## Exercise
Look through the data below and return each line where "computer" appears.

[Pixel coordinate grounding data]
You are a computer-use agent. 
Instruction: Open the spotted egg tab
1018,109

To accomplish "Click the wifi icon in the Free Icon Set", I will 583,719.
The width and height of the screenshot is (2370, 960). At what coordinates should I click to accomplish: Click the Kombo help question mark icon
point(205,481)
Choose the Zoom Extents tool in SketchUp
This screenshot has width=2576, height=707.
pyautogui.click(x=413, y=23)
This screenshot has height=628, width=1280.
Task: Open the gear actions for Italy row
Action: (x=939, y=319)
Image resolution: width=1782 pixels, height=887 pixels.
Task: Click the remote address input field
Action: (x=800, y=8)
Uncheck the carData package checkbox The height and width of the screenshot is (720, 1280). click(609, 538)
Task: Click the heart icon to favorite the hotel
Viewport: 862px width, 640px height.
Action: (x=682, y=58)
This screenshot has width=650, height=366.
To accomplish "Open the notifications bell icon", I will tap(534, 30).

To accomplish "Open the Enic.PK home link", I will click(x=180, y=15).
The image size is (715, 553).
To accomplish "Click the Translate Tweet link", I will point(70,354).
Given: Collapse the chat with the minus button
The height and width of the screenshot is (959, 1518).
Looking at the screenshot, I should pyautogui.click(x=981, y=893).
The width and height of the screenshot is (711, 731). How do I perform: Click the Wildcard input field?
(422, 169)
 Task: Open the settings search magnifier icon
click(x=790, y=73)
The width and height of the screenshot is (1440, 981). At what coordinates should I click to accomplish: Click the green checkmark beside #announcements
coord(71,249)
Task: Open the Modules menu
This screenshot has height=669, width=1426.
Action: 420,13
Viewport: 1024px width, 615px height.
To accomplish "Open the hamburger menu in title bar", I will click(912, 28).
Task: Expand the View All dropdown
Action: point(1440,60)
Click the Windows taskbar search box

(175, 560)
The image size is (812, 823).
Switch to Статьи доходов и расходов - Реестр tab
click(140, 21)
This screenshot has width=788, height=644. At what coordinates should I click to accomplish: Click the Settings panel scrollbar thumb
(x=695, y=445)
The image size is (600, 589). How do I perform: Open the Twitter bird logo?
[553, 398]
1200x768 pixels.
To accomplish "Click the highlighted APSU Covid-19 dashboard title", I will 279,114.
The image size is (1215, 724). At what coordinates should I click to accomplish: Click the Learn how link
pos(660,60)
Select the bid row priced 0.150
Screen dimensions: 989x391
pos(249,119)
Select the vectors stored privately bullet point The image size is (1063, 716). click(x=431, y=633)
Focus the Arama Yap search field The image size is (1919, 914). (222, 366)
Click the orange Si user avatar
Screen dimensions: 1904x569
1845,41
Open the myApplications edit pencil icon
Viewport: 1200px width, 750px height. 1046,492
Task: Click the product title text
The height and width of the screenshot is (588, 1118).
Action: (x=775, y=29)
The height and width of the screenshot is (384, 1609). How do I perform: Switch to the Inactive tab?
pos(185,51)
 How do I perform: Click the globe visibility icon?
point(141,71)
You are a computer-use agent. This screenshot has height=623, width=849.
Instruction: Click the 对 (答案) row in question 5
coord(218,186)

## Solution
You are a computer-use agent. 
You are a computer-use agent. This screenshot has height=623, width=849.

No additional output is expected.